Updated: Dec 17, 2022

Rethinking God's Providence and the Divine Scorecard!

By Richard Allen – December 12, 2022

Right off the bat, I want to thank my daughter and her husband for engaging me in a conversation on “how God guides, directs and chastens His Children.” To be honest, it’s a broad subject with serious implications for the life of a believer in Jesus Christ. Their astute observations and concerns were the catalyst for this week’s Blog.

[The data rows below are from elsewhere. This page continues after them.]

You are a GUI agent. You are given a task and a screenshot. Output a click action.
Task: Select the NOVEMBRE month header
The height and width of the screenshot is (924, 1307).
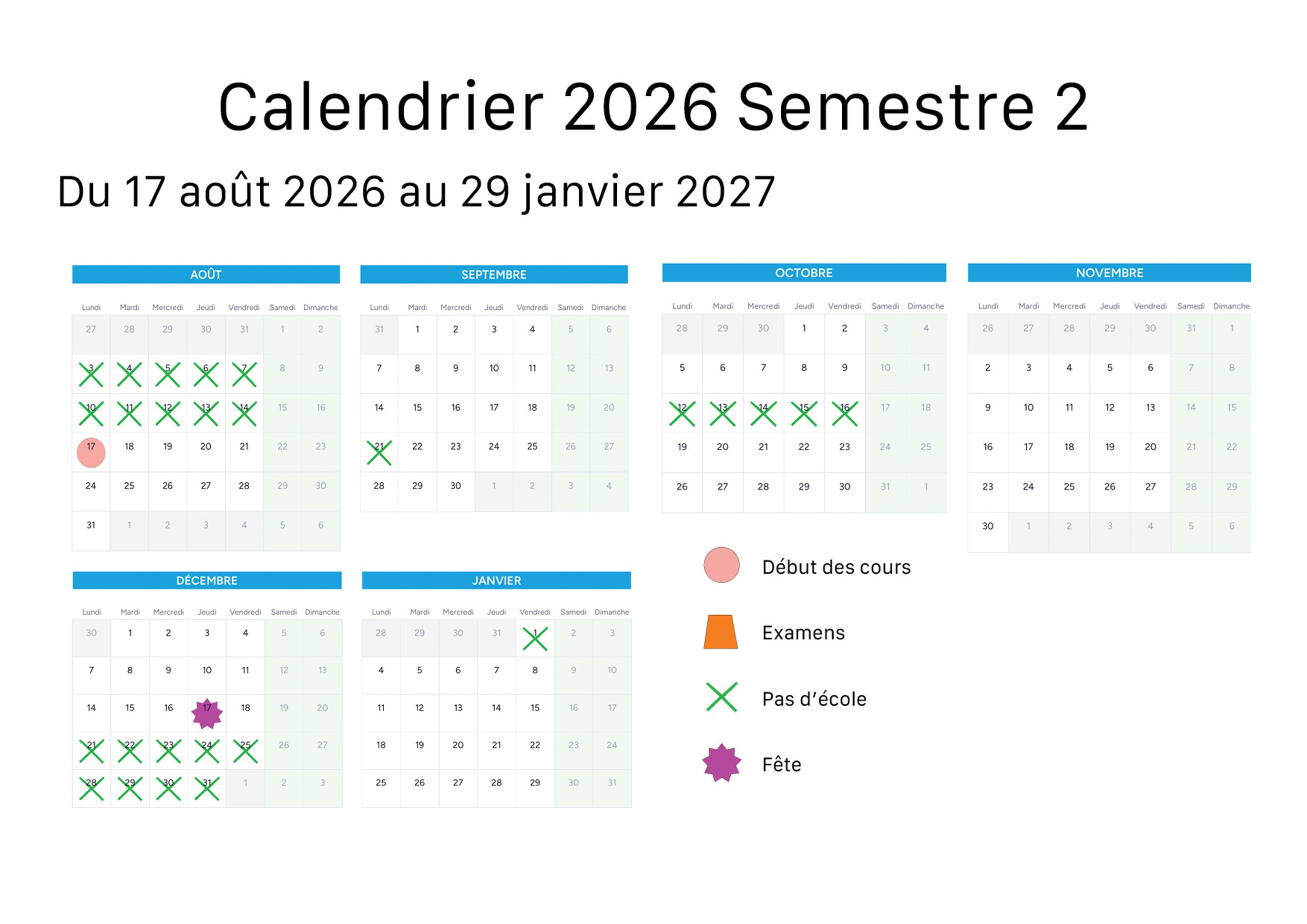point(1109,273)
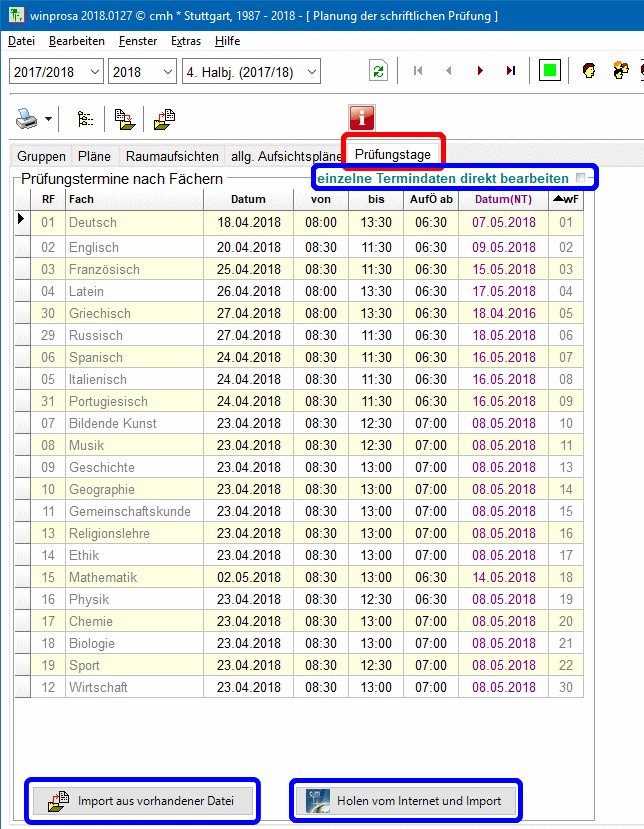Viewport: 644px width, 829px height.
Task: Sort by the wF column header
Action: [x=566, y=199]
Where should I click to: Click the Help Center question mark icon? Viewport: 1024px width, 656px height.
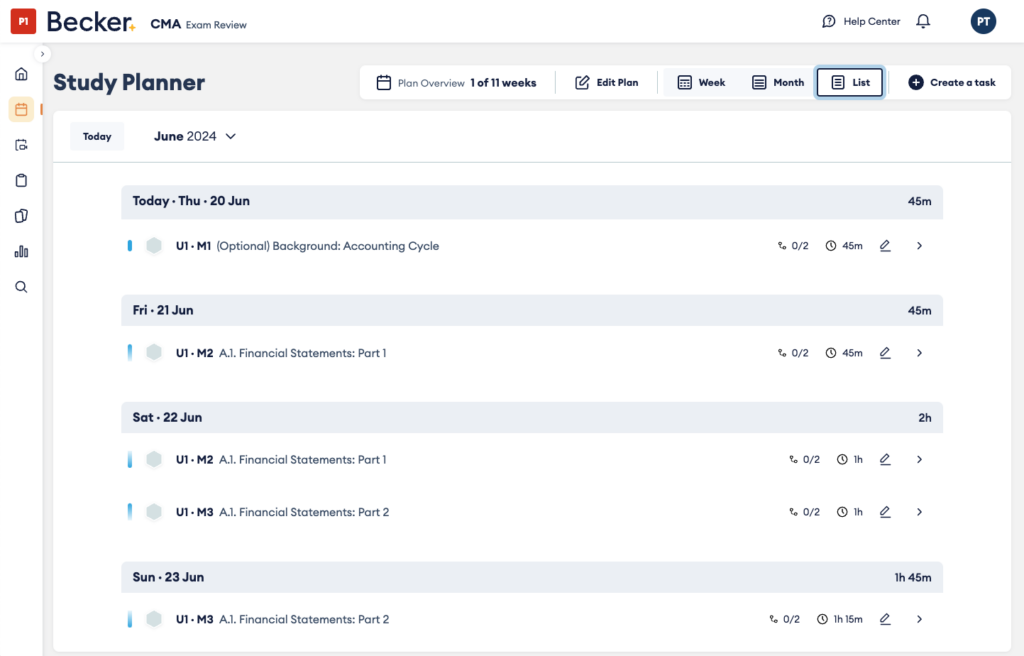tap(828, 20)
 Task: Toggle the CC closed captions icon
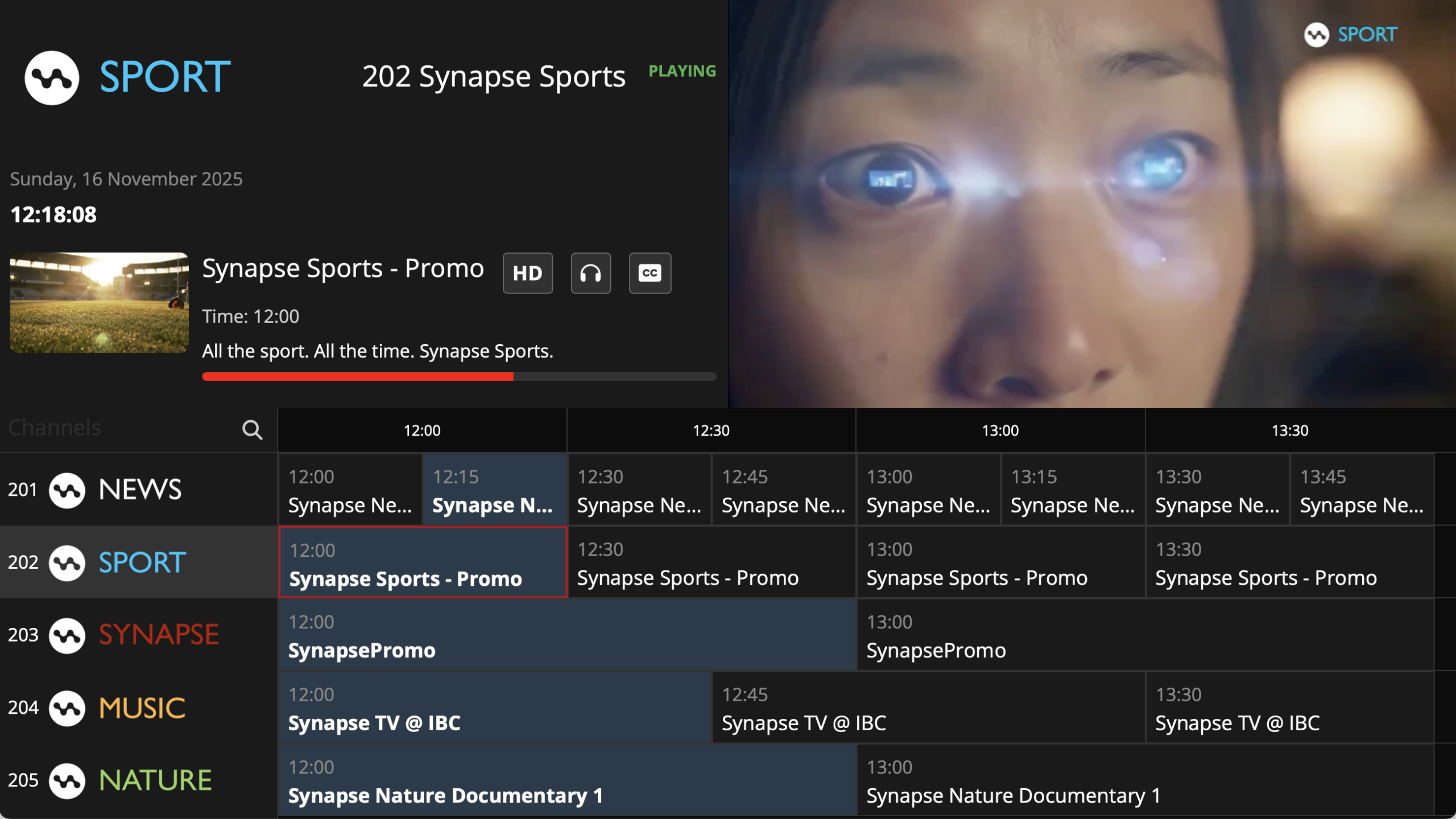coord(650,273)
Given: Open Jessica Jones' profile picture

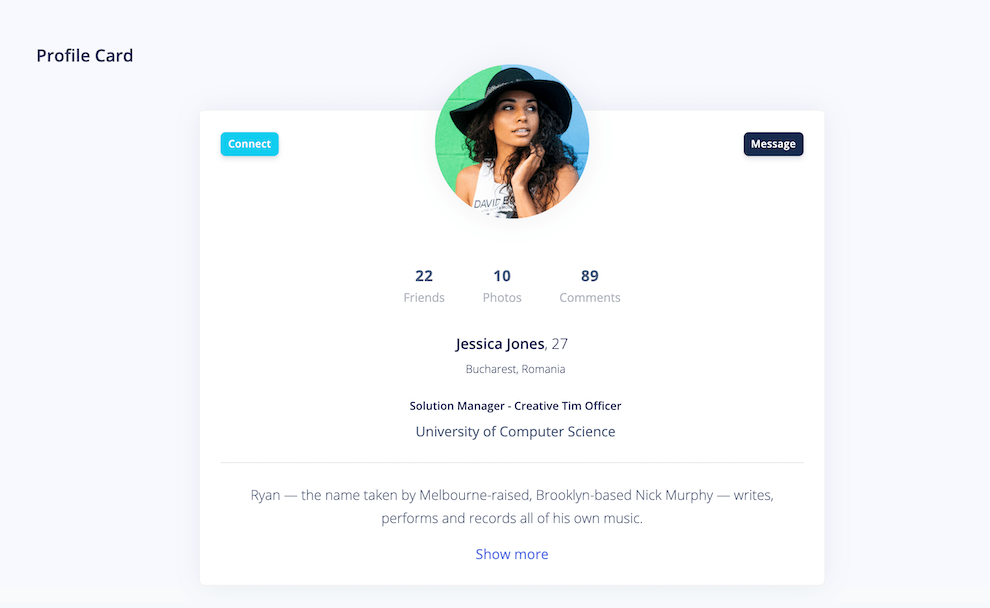Looking at the screenshot, I should [511, 140].
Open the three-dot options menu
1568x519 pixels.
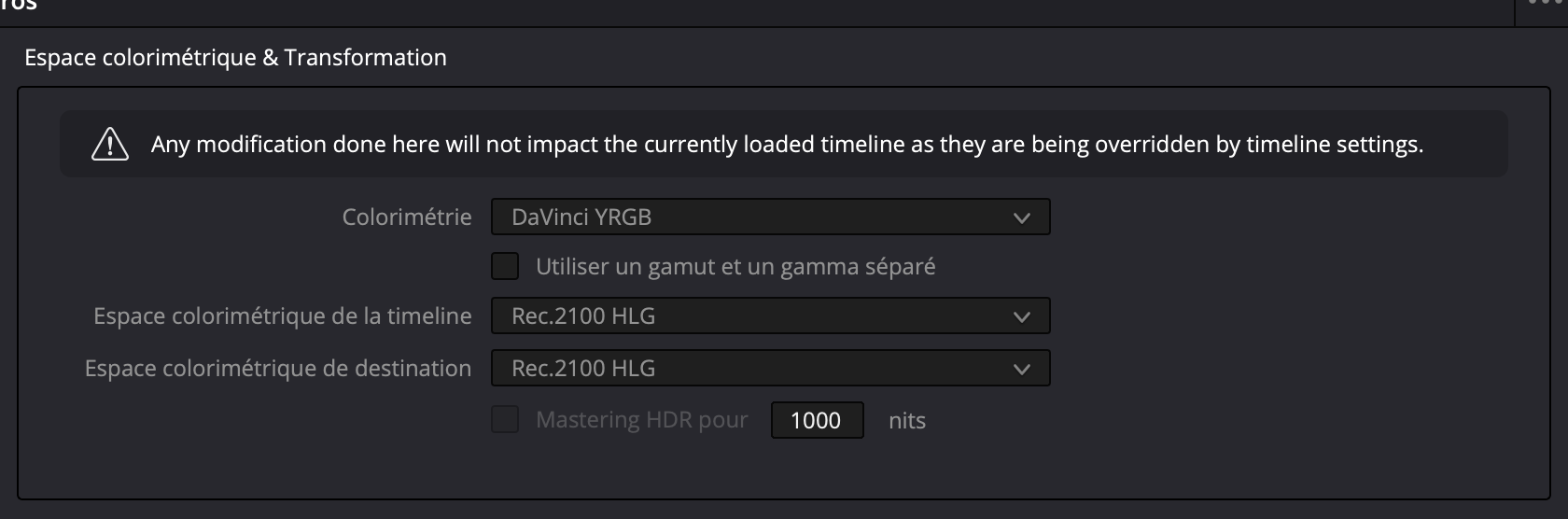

Let me also say that this subject matter has fascinated me for almost 40 years, during which God taught how He dealt with His children through various lessons. The first lesson came from reading the Old Testament book of Job. As a young believer during the 1970’s, I had more questions after reading Job than I had answers. Why would God allow a righteous man to suffer? Was it fair that Job turned out to be the “battleground” in a war between God and Satan? Satan’s basic accusation at God was: “Does Job serve, love and fear you for nothing? No way, Job is just a mercenary – he fears, worships and serves you God because you have granted him favor, protected him and given him an abundance of stuff in this life.” On the surface, it sure appears that Satan had a valid point about Job and his service. Furthermore, he tells God: “If you take away Job’s possessions, he’ll curse you to your face” (Job 1:11).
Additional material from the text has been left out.